KITZBUEHEL, Austria -- Swiss skier Daniel Albrecht was put in an induced coma Thursday after crashing in downhill training on the legendary Streif course, one of the most dangerous on the World Cup circuit.
Albrecht lost control after he flew through the air for about 40 yards, landed on his back and came to a stop near the finish line. He lost consciousness and received medical attention for about 20 minutes before being taken by helicopter to a hospital in nearby St. Johann.
"Daniel is in a stable condition now. He woke up briefly but doctors placed him in an artificial coma," Swiss team spokeswoman Diana Faeh said. "He will be transported to a hospital in Innsbruck for further examinations on his injuries."
Albrecht had a lung contusion and swelling of the brain, Faeh said. The induced coma is designed to allow the brain to recover.
The 25-year-old Albrecht is the super-combined world champion and has four career World Cup victories -- three in giant slalom and one in super-combi. He has two giant slalom wins this season -- at Soelden, Austria, and Alta Badia, Italy -- and is eighth in the overall World Cup standings.
"It was a very bad crash," Swiss teammate Didier Cuche said. "Daniel was having a great run but was forced into a backward position too much at the jump."
The crash was similar to that of Scott Macartney's last year on the Streif course. The American suffered a brain contusion after slamming his head on the snow and missed the rest of the season.
Organizers lowered the final jump of the course after Macartney's crash and clearly marked the natural wave so racers would be able to better time their jump.
"We've done everything that we reasonably could do to make it a safe course," FIS race director Guenther Hujara said. "The only way to avoid crashes is not to do a downhill race at all. We just can't avoid all crashes -- this was out of our hands."
In Wednesday's first training session ahead of this weekend's Hahnenkamm races, Austria's Michael Walchhofer almost fell backward at the same point where Albrecht crashed.
"The wind pushed the front of my skis up so I was lifted in the air," Walchhofer said. "That was quite extreme, I totally underestimated that jump."
Few people underestimate the intimidating Streif course in Kitzbuehel, though. It has a mean reputation among racers, a 2.1-mile adventure with a 2,828-foot vertical drop full of bumps, turns and jumps that's as much a mental test as a physical one.
"You know things can go wrong," said U.S. downhill racer Andrew Weibrecht, who described the course as "frightening ... If you accept it, it's a lot easier to work through. It keeps you on your toes."
American downhill racer Marco Sullivan has taken on the role of mentor to a number of skiers who are seeing the course for the first time. This is Sullivan's fourth visit, and he knows from experience how challenging the run can be.
"My first time here, I crashed in the first training run and didn't get to race," Sullivan said. "It's scary. It's intimidating because of all the stories about how famous the course is. But when you get here and you realize that when you ski well and stick to your tactics you always do, you can make it down with no problem.

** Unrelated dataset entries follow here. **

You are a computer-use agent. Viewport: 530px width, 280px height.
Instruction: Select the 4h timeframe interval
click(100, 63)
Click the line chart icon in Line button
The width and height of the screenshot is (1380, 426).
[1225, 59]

It's more in the mind."
Albrecht's crash interrupted training for about 30 minutes. Bode Miller of the United States wound up with the fastest time when practice resumed, racing down the Streif course in 1 minute, 55.95 seconds to beat defending champion Cuche by 0.26 seconds.
Klaus Kroell was third, 1.64 seconds behind Miller; fellow Austrian and downhill champion Walchhofer was fifth, 1.74 seconds off the pace.
The 69th edition of the traditional Hahnenkamm races starts with a super-G on Friday, followed by a downhill on Saturday and a slalom on Sunday. The event is a traditional highlight of the men's World Cup season, often drawing crowds of 80,000 to the challenging course at Austria's most famous ski resort.
"There is so much buildup from a young age," Weibrecht said. "And finally, to actually get up there and look at it from the start, that is the hardest part. It's so steep up there, you see the Mousefall [jump] and nothing after that."